**HOW TO COMPLETE THIS TASK**
Starting with the first line below, extract each line through the one that contains "Click the up one level folder icon", inclusive, excluding pictures.

**SUPPLIED DATA**
= = =

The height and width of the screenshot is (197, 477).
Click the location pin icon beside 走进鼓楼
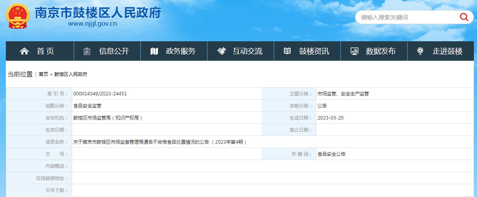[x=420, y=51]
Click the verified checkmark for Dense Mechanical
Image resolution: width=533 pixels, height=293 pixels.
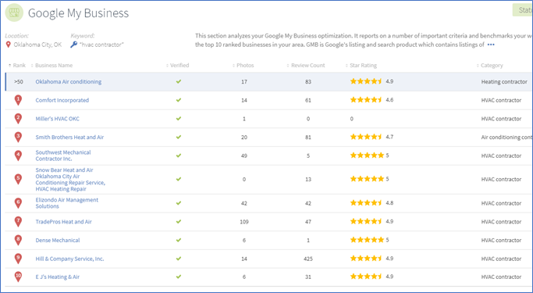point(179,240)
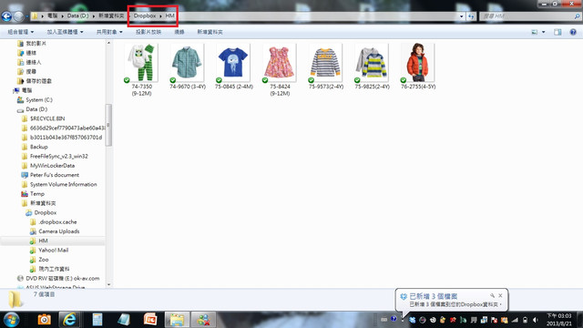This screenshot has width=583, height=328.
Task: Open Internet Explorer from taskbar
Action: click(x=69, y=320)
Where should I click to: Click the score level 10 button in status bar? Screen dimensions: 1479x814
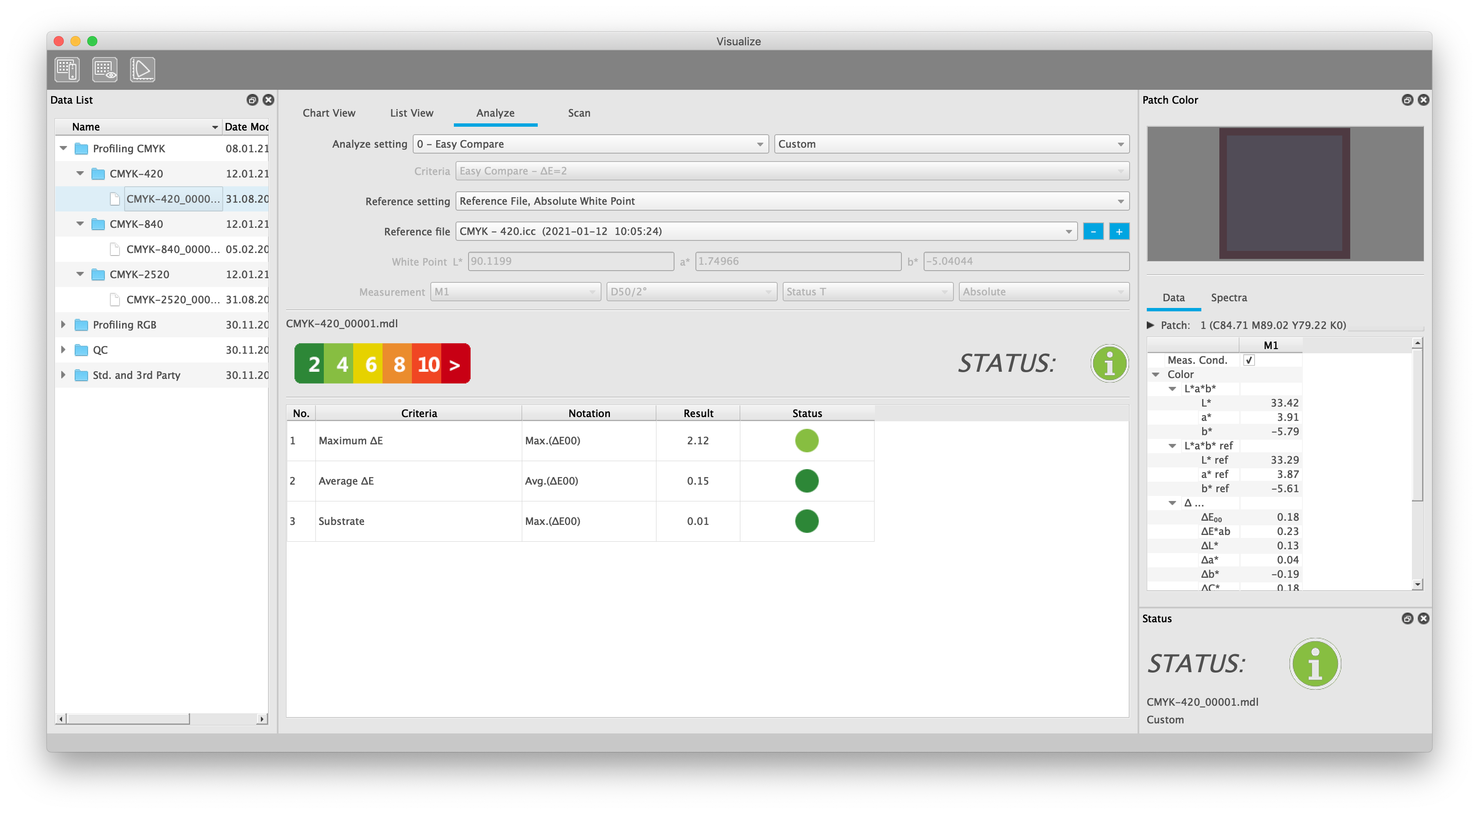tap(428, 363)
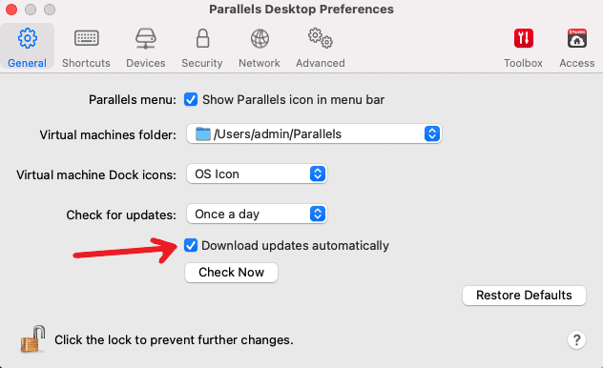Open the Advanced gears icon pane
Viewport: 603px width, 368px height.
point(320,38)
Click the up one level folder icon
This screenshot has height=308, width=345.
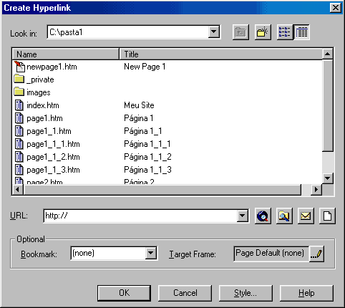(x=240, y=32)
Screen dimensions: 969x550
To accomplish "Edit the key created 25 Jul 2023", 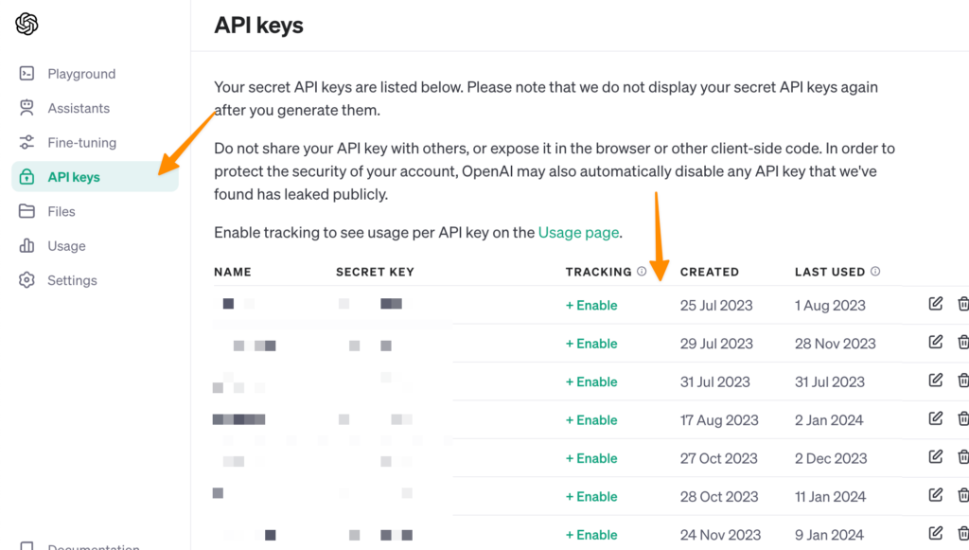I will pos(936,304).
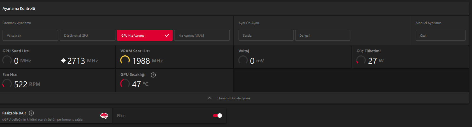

= = =

**RESPONSE**
The height and width of the screenshot is (197, 477).
Click the location pin icon beside 走进鼓楼
[x=420, y=51]
Click the verified checkmark for Dense Mechanical
Image resolution: width=533 pixels, height=293 pixels.
point(179,240)
This screenshot has width=583, height=328.
Task: Open Internet Explorer from taskbar
Action: click(x=69, y=320)
Where should I click to: Click the score level 10 button in status bar? Screen dimensions: 1479x814
tap(428, 363)
Open the Advanced gears icon pane
Viewport: 603px width, 368px height.
point(320,38)
Click the up one level folder icon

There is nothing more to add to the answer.